(Records supplied begins)
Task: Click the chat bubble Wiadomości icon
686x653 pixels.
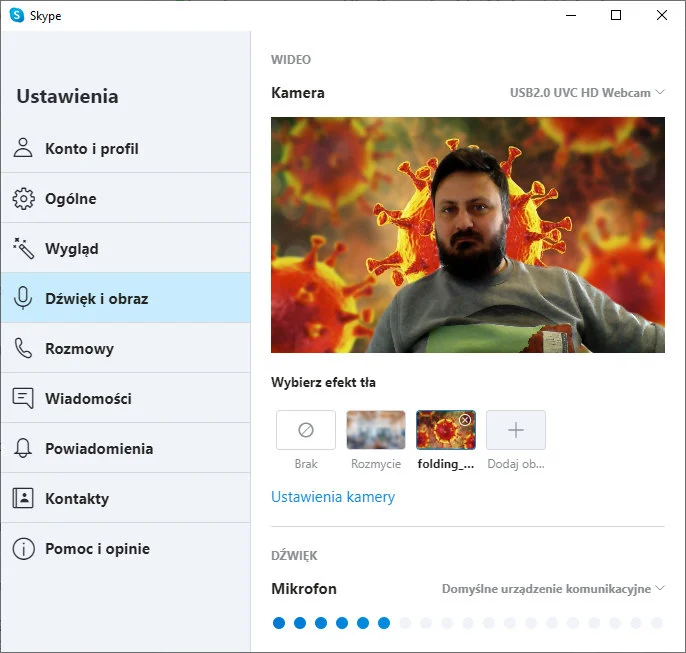Action: pos(23,398)
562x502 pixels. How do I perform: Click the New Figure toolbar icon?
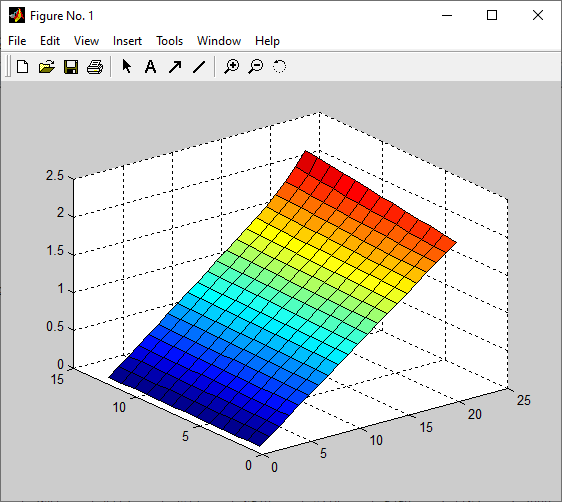coord(23,67)
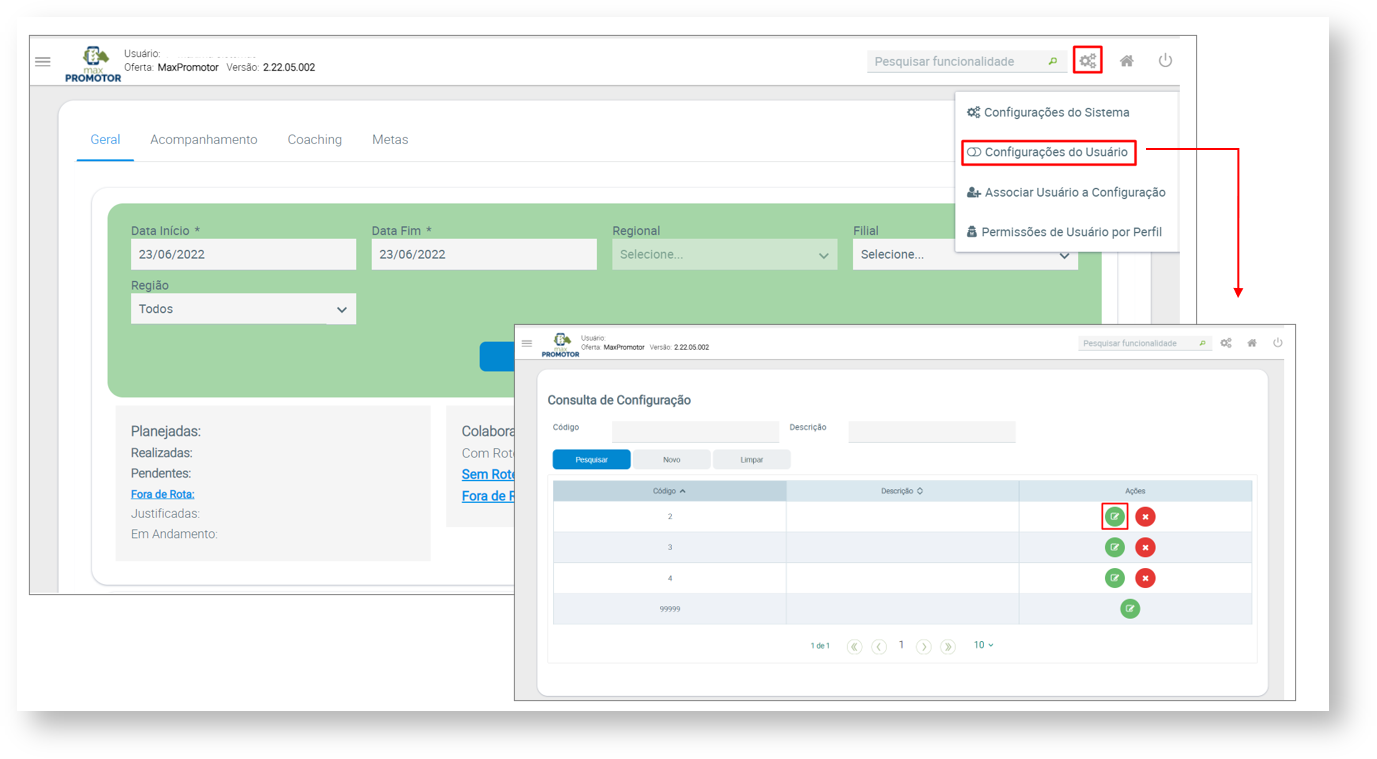
Task: Click the green edit icon for code 4
Action: (1114, 578)
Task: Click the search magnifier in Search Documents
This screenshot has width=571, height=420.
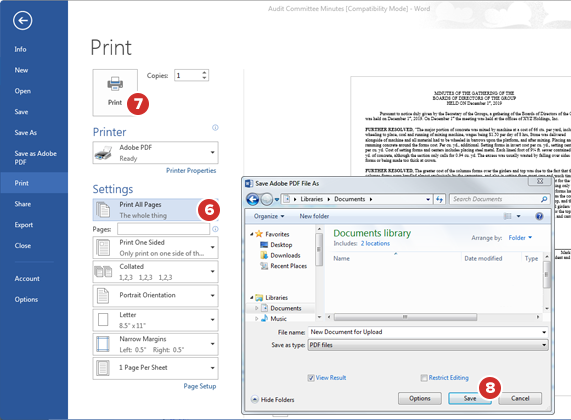Action: pos(544,199)
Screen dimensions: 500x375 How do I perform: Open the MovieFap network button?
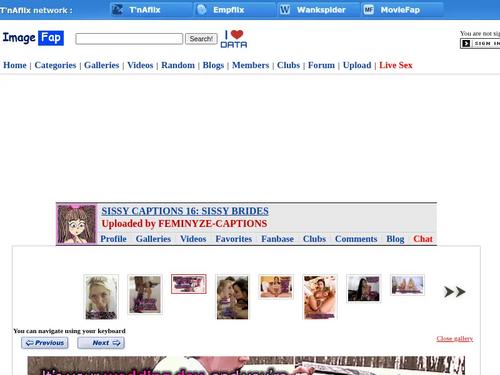(x=402, y=10)
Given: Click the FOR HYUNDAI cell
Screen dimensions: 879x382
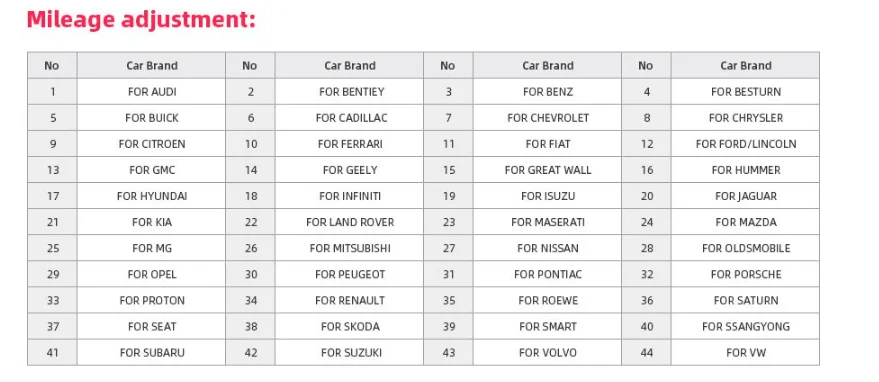Looking at the screenshot, I should [151, 196].
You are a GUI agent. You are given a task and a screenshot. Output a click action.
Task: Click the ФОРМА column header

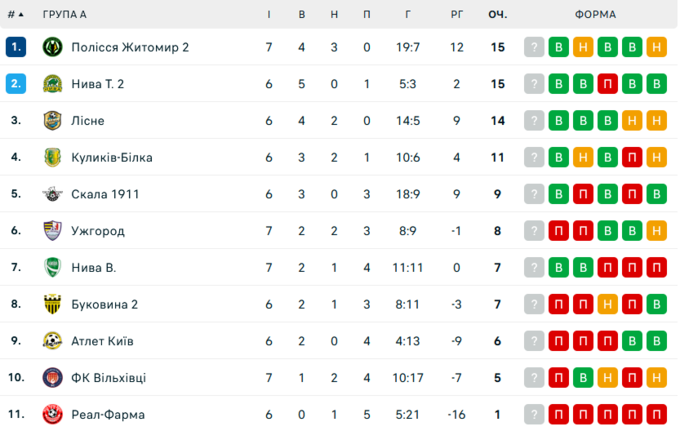click(x=595, y=15)
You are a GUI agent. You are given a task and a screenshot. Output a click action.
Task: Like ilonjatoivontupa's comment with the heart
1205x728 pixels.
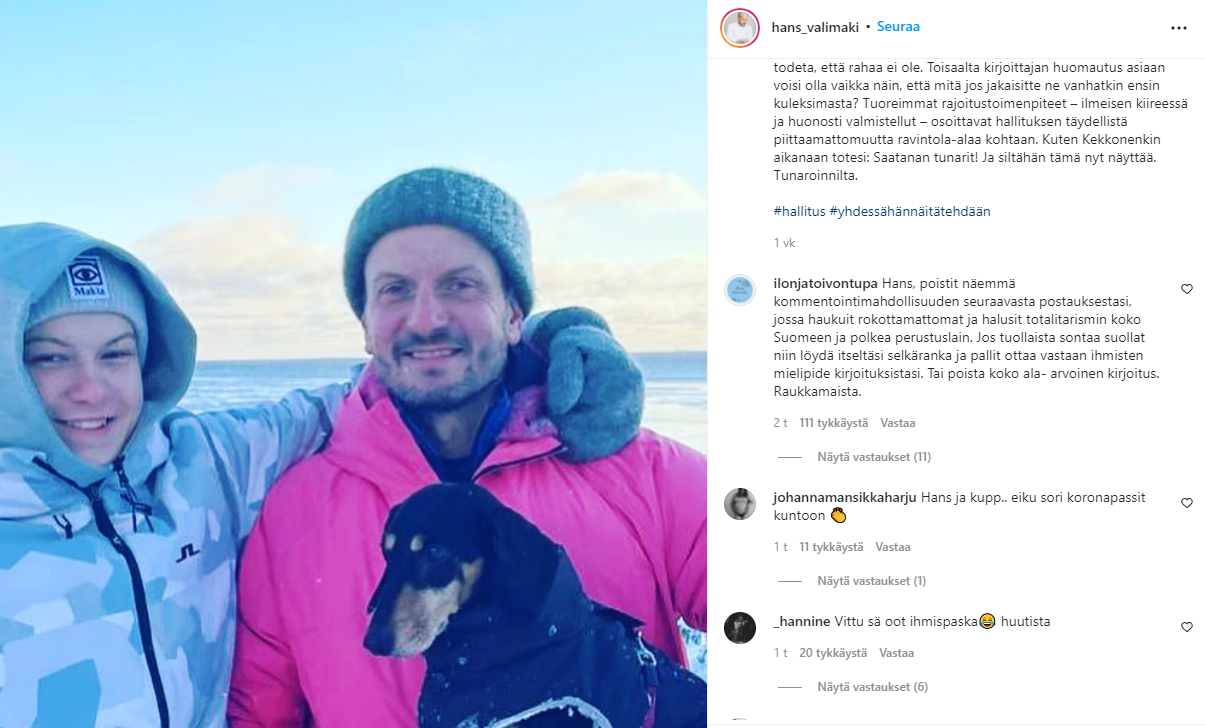(x=1187, y=289)
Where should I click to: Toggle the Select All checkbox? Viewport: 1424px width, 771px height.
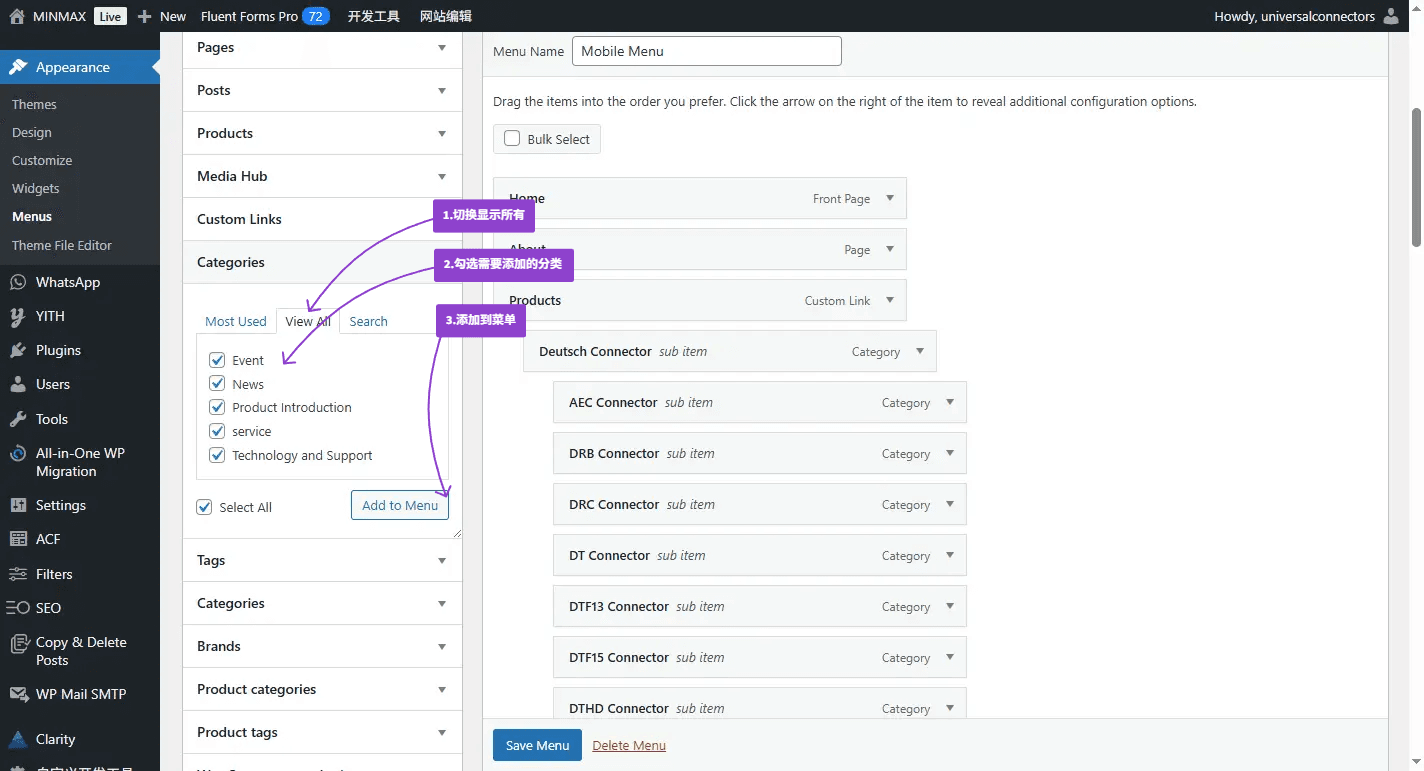[205, 507]
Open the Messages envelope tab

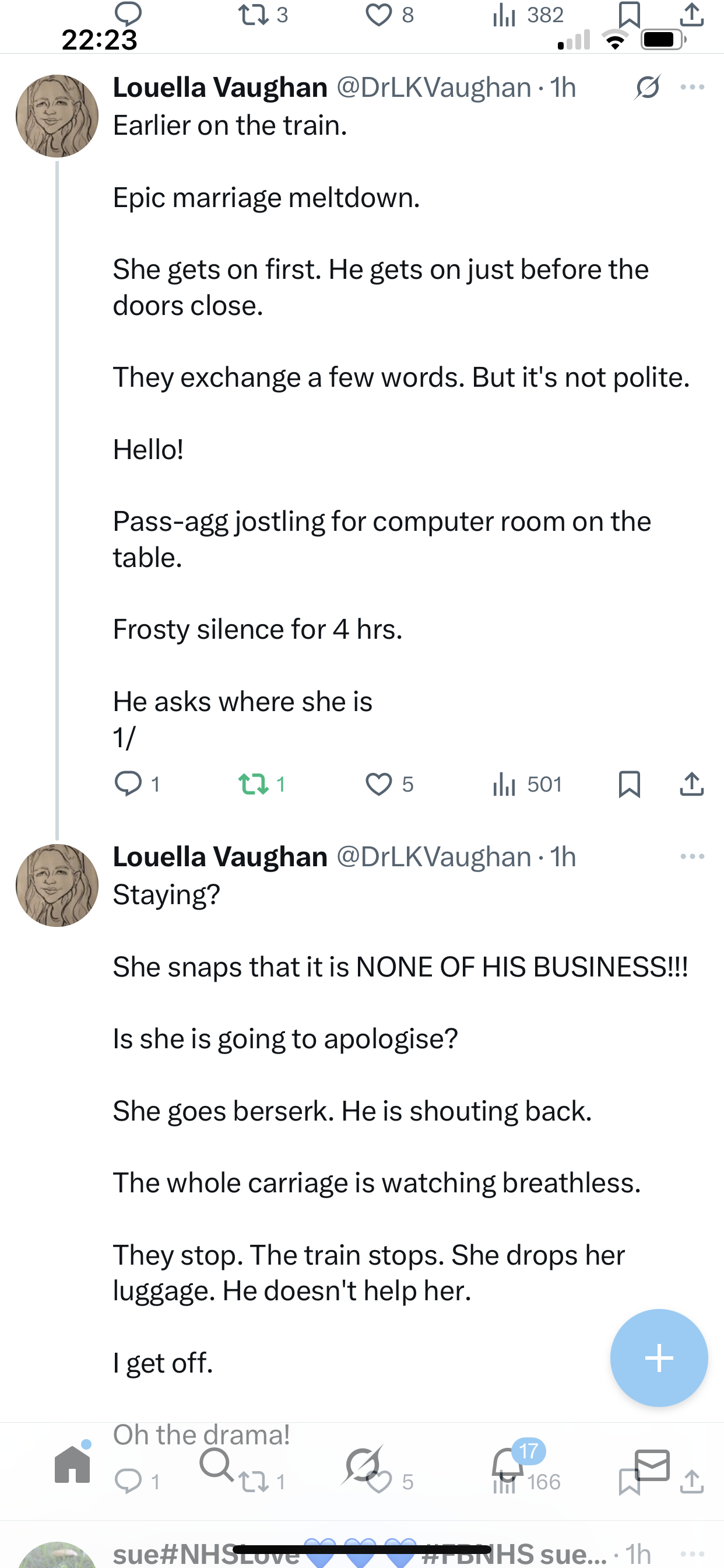point(652,1465)
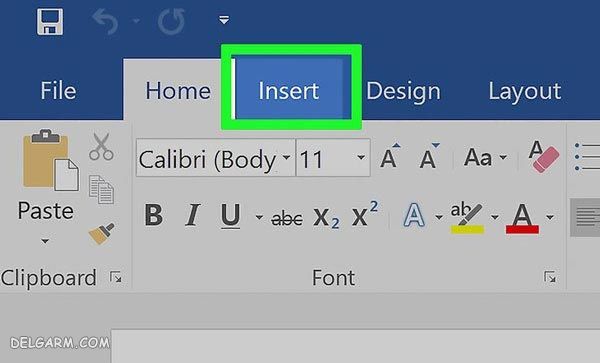This screenshot has height=363, width=600.
Task: Toggle Italic formatting
Action: coord(192,215)
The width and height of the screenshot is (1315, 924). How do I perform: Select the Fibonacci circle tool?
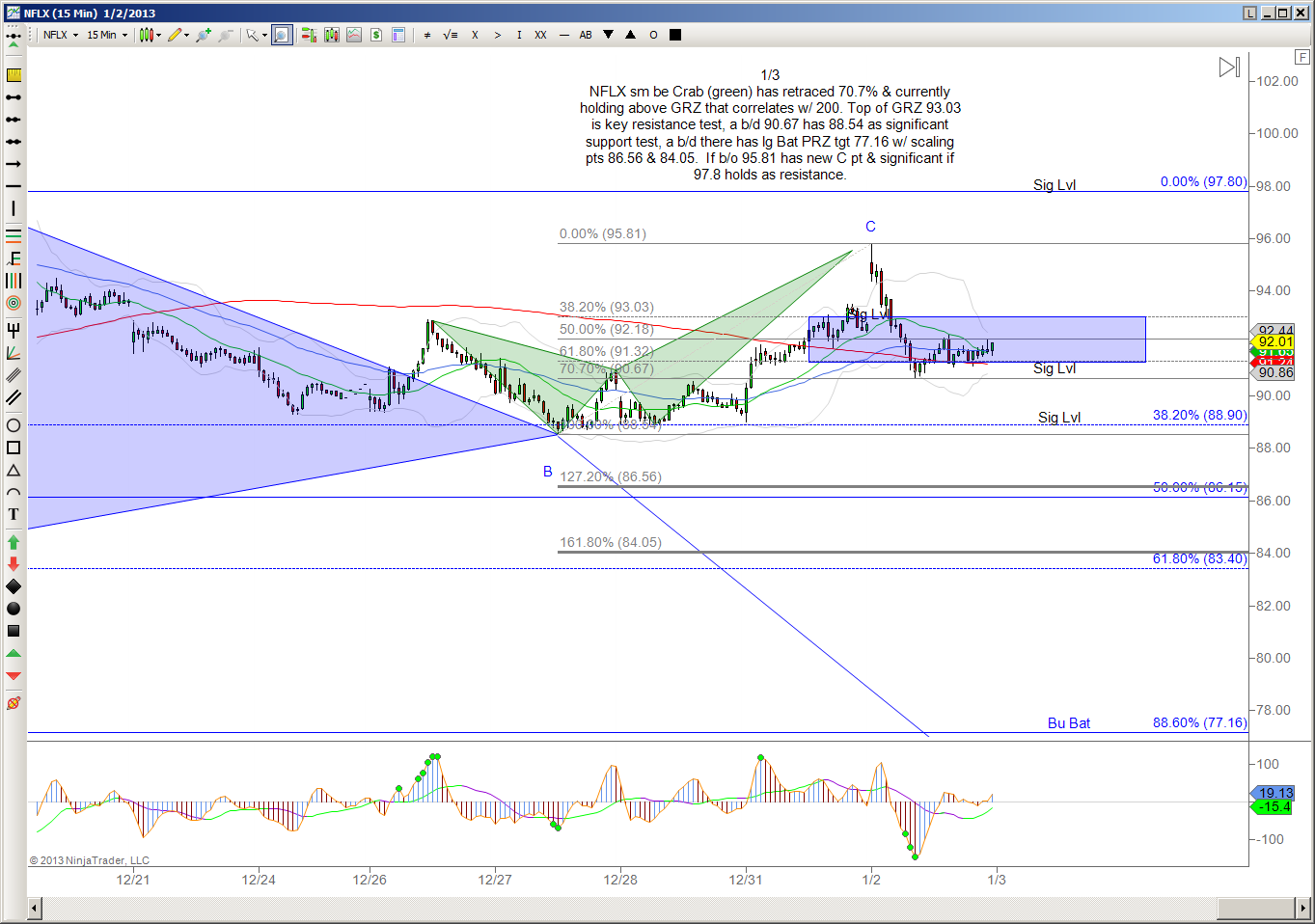14,303
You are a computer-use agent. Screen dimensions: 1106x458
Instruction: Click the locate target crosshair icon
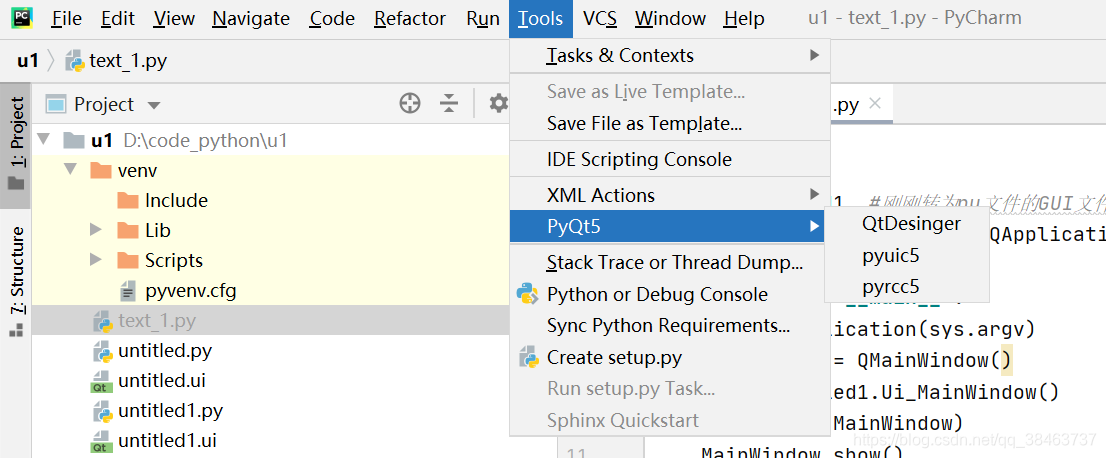pyautogui.click(x=410, y=104)
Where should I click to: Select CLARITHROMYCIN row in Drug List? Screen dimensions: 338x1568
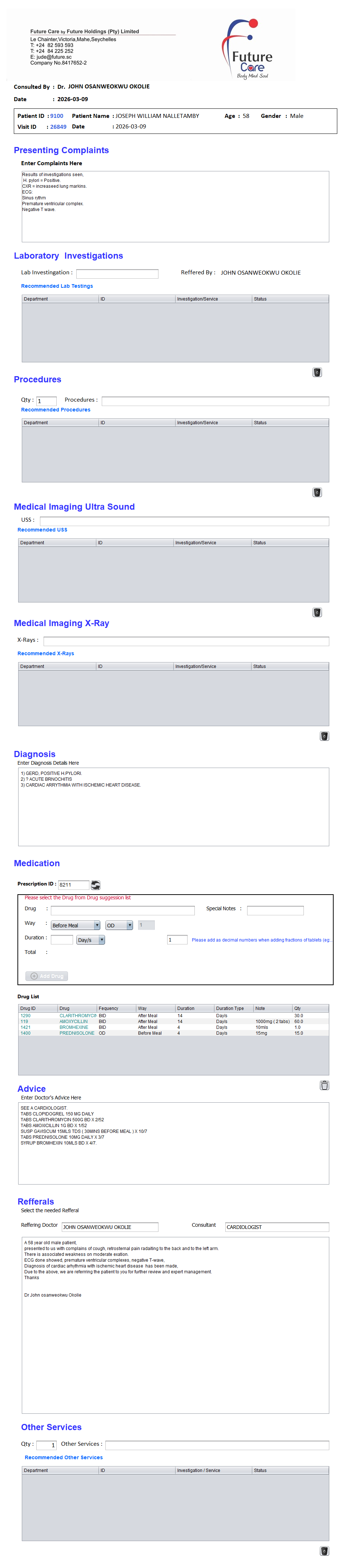click(77, 1015)
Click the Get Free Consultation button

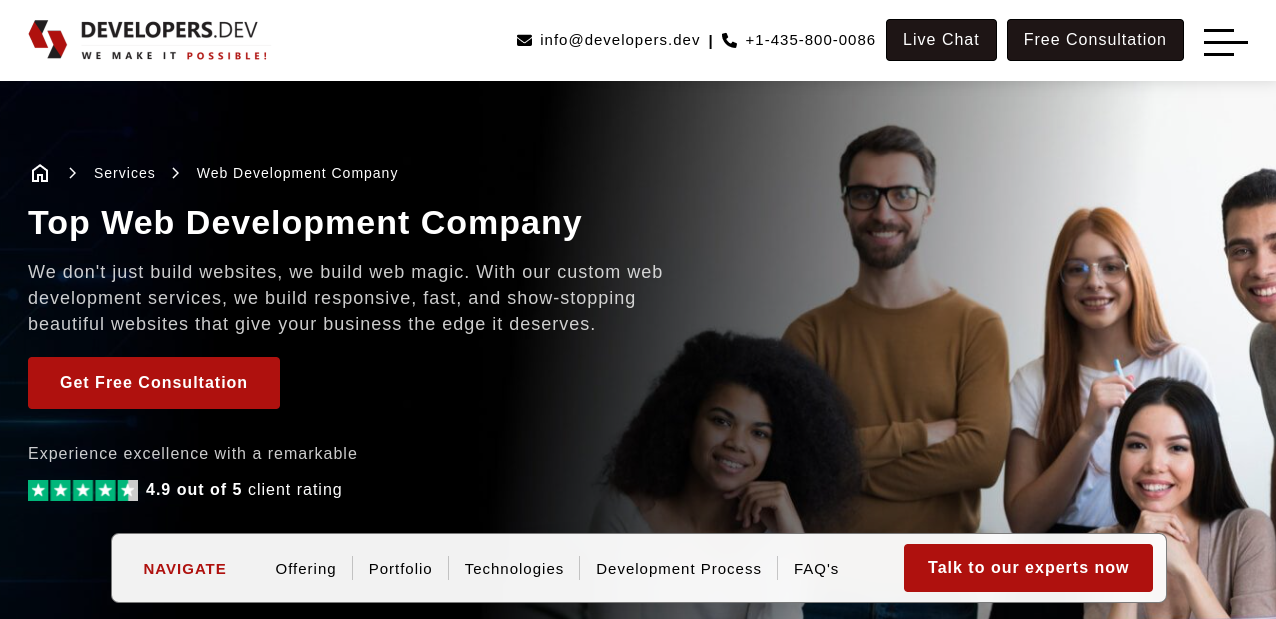click(154, 383)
(Records supplied ends)
▸ **Task objective**
Go back to the line that contains "Task: Like ilonjatoivontupa's" and copy it, along with each line after it through the end of the listing above, exactly and without pictures.

▸ **Solution for this exercise**
Task: Like ilonjatoivontupa's comment with the heart
1205x728 pixels.
(x=1187, y=289)
Where should I click to: Toggle the Select All checkbox? Viewport: 1424px width, 771px height.
[205, 507]
Open the Messages envelope tab

point(652,1465)
This screenshot has height=363, width=600.
Task: Toggle Italic formatting
Action: coord(192,215)
The width and height of the screenshot is (1315, 924). How do I perform: Select the Fibonacci circle tool?
14,303
You are a computer-use agent. Screen dimensions: 1106x458
Instruction: Click the locate target crosshair icon
pyautogui.click(x=410, y=104)
Where should I click to: Select CLARITHROMYCIN row in Drug List? Screen dimensions: 338x1568
click(77, 1015)
Click the Get Free Consultation button

click(154, 383)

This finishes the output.